News Details

Military addresses suicides

By Brad Rhen

Source: Stars and Stripes
Published: Thursday 13 June, 2013

FORT INDIANTOWN GAP — Earl Granville deployed three times with the Pennsylvania National Guard's 1/109th Infantry, once each to Bosnia, Iraq and Afghanistan.

His twin brother, Joe, joined him on the first two. The two attended basic training together and were in the same Guard unit.

But when Earl deployed to Afghanistan in 2008, Joe did not go. He had a full-time job and two young children to care for.

During that deployment, Earl lost his left leg when a roadside bomb exploded under the vehicle in which he was riding.

Two years after he returned home, he lost his brother.

Wracked by guilt over friends who were killed during their deployment to Iraq and over not being there when his brother was wounded, Joe committed suicide.

"Joe had a little bit of post-traumatic stress, I believe from Iraq, a lot guilt from some soldiers who fell over there," Earl said. "It just got worse and worse as time went on, and when I lost my leg, he took it pretty hard. Two and a half years after my injury, he took his own life."

Granville, a Scranton native, was at Fort Indiantown Gap on Wednesday to speak at a military suicide-prevention symposium.

"I like to get out to show how it's affected not only me and my family, but also the community, my unit and just get that awareness out and show the military community there's no shame in getting help," he said.

Over the past 12 years, as the U.S. military has fought two wars, suicide among active-duty troops has risen steadily, hitting a record of 350 in 2012. That was more than the number of troops killed in combat last year.

Suicides among National Guard and Reserve troops and veterans has also risen steadily during that time.

Wednesday's event was sponsored by the Pennsylvania Adult/Older Suicide Prevention Coalition and featured mental-health experts from the Pennsylvania National Guard, the state Department of Military and Veterans Affairs and the Lebanon VA Medical Center.

Retired Maj. Gen. Mark Graham, who lost both of his sons — one to suicide in 2003 and one in combat in Iraq in 2004 — and now champions mental-health and suicide-prevention awareness, was the keynote speaker at Wednesday's event.

"We're trying to bring a community together to figure out how we can wrap our arms around our military members and our veterans to help prevent suicide and create an environment of healing for them," said 1st Lt. Sarah Lambert, resilience, risk reduction and suicide prevention coordinator for the Pennsylvania National Guard.

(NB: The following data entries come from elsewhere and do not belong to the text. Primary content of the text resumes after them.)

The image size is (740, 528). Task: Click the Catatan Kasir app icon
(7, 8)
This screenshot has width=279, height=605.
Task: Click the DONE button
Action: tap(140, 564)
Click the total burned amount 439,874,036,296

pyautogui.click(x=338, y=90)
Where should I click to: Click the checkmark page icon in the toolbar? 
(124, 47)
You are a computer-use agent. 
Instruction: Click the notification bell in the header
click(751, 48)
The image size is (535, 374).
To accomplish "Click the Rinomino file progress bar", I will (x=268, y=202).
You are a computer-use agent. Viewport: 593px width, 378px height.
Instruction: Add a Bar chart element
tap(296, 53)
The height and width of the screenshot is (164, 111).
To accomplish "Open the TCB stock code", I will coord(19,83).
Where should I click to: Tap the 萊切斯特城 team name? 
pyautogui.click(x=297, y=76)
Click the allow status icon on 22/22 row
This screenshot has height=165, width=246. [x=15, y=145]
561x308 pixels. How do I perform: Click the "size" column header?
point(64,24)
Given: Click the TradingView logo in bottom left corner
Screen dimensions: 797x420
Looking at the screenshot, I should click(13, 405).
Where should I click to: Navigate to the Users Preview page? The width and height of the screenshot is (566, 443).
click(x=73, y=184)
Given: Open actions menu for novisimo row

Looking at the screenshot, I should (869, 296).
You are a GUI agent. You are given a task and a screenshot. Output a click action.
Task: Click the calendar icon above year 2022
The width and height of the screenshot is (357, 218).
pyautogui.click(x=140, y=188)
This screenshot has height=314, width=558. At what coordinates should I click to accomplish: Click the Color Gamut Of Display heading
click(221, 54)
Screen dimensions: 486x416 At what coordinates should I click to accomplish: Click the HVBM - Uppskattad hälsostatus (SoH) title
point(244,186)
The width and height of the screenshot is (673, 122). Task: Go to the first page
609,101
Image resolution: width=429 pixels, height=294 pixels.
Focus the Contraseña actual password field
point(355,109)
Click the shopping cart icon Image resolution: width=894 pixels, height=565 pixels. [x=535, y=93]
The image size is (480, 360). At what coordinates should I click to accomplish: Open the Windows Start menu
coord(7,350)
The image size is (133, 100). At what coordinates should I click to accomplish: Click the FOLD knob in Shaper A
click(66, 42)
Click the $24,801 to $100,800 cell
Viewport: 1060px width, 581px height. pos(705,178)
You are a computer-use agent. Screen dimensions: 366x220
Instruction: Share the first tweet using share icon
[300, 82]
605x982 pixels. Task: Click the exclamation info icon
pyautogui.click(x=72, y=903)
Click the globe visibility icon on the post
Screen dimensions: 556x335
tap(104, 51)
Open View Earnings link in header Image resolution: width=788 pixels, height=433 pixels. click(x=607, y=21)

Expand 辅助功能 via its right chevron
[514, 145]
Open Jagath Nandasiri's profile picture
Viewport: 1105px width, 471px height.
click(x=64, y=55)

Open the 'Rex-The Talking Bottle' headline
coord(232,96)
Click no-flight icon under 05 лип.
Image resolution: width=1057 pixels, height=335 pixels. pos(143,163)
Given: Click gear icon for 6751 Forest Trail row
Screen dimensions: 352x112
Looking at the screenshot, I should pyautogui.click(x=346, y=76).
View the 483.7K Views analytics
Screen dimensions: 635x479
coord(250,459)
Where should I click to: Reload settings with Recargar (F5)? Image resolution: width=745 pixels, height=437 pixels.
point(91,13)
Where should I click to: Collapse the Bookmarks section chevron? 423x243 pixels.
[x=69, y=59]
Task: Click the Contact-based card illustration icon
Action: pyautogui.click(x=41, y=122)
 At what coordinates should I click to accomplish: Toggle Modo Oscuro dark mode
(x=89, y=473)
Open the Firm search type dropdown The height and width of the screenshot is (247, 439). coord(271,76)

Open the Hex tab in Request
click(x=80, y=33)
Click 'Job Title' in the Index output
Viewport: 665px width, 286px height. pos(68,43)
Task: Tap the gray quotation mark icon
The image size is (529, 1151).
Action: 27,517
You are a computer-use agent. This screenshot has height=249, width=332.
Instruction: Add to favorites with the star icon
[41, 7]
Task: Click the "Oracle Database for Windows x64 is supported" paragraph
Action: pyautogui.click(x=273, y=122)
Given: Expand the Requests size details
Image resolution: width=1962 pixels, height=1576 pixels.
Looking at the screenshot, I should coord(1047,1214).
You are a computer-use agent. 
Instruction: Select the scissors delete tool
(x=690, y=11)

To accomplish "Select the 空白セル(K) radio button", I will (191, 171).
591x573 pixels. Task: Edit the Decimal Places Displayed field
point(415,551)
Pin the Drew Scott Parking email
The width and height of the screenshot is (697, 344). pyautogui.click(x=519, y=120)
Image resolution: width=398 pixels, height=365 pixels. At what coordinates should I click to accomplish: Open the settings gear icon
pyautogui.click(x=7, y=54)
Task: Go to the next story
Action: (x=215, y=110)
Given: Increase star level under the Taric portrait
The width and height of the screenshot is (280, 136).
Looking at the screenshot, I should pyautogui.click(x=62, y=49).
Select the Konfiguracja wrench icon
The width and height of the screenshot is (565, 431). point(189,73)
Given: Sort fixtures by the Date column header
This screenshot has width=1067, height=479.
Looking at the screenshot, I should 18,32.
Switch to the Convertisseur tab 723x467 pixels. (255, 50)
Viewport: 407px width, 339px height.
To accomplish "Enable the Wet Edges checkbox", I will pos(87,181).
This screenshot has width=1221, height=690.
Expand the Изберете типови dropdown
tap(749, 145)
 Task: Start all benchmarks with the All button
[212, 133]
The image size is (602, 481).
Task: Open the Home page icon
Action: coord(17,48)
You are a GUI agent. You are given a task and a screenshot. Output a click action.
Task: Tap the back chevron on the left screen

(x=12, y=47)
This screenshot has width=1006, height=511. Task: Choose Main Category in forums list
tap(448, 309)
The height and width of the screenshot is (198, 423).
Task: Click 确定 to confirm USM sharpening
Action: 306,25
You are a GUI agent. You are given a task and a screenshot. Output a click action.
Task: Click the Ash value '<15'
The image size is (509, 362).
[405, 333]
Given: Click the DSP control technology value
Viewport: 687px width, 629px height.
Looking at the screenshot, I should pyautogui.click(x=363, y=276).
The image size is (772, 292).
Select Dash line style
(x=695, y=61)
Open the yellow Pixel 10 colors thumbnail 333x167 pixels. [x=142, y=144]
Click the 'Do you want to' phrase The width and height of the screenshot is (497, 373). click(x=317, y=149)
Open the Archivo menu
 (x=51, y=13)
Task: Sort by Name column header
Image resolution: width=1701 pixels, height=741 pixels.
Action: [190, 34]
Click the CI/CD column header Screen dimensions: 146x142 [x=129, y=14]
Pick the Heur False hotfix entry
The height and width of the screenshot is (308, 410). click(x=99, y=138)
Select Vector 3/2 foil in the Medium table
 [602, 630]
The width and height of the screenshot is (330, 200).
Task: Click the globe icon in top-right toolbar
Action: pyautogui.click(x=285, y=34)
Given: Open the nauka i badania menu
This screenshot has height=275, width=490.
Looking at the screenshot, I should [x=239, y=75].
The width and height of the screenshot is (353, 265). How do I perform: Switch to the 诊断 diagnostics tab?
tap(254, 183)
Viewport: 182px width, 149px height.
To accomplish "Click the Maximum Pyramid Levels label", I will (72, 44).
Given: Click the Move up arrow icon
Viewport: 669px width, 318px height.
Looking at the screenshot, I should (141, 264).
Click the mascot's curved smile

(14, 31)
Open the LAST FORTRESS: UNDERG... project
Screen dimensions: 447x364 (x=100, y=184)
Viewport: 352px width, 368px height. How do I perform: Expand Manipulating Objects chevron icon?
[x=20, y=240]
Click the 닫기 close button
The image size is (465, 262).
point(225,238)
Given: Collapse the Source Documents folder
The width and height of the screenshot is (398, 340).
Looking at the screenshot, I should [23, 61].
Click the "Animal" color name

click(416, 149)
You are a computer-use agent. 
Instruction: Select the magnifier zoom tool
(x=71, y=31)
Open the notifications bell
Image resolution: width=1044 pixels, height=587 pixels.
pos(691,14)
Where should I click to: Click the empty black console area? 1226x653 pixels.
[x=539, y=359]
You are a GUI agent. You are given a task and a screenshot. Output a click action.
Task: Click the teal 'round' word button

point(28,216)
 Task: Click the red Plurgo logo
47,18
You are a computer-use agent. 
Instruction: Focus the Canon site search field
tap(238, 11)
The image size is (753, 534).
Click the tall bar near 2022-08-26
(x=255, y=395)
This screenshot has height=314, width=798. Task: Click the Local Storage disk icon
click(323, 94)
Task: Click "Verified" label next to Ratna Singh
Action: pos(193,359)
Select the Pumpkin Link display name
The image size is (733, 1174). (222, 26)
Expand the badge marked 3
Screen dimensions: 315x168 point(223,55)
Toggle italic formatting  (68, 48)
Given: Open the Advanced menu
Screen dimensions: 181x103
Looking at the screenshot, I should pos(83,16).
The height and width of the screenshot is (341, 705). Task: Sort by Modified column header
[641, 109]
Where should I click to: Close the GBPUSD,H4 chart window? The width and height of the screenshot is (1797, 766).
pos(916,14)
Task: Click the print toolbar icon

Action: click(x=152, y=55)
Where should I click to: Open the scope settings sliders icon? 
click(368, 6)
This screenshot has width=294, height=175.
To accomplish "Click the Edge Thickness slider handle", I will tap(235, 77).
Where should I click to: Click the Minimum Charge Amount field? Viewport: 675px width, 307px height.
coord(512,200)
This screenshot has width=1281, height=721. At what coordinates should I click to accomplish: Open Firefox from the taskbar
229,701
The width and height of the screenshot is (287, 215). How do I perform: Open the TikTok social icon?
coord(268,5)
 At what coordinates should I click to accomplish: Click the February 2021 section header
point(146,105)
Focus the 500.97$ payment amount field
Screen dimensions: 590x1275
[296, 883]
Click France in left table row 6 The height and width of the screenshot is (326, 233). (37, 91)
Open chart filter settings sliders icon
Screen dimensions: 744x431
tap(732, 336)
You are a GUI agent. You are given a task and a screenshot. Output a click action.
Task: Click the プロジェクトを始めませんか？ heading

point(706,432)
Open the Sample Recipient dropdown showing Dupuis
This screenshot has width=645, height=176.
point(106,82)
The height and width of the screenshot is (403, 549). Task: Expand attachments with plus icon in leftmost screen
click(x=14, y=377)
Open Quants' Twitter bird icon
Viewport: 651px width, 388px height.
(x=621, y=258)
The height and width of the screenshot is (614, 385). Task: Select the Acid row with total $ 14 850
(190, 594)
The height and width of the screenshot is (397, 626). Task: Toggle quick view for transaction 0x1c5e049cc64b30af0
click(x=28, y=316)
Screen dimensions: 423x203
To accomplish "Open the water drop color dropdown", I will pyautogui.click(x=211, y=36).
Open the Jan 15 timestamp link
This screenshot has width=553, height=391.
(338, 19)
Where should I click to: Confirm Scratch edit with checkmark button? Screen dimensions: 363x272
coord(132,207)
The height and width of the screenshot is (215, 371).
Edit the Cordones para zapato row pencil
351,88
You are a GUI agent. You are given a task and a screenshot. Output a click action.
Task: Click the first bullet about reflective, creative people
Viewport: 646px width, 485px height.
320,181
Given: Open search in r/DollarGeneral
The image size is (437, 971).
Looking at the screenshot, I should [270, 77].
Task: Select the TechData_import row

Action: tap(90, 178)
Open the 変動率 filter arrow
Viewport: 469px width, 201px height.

Lambert said one of the big misconceptions about suicides in the military is that they are caused directly from combat. Many suicides involve people who never deployed or who have deployed but have been home for over a year, she said.

"Suicide doesn't discriminate," she said. "Anybody can be at risk of suicide. You don't have to be deployed or have deployed or have seen combat to experience stress, and that's the bottom line. People are people, and that's what we're trying to teach here."

Other factors in suicides include personal finance, employment, legal issues and relationship problems, she said.

There is also a stigma among service members when it comes to seeking help, Lambert said.

"Any person is embarrassed to admit they have a weakness, that there's something going on and they have to ask someone to help them deal with it. that is a challenge for anybody, whether you're in the military or not in the military."

Andrea Raker, suicide-prevention coordinator at the Lebanon VA Medical Center, said the stigma involved in seeking help is one of the largest issues the VA faces with suicides. Often times, she said, people don't know where to turn when they have suicidal thoughts.

"When somebody is very vulnerable, they're thinking about death, especially self-inflicted death, a lot of times they really feel isolated," she said. "Having somebody that they trust to provide them with the resources sometimes can provide them with a handoff point. It can provide them with that link."

Raker said the Lebanon VA is piloting a program in which mental-health services are embedded with primary-care services.

"We have a consultation liaison team so that we can actually provide therapy within a non-stigmatized setting," she said.

Granville, 29, said there is no shame in getting help and urged other veterans to seek help if they think they need it. He received counseling, himself, after he lost his leg and said it was definitely helpful.

"The infantry mentality is 'suck it up and drive on,'" he said. "You go to a chow hall, and they run out of food, OK, suck it up and drive on. But when you just watched your buddy get wounded in action, there's no suck it up and drive on. The help is there for a reason."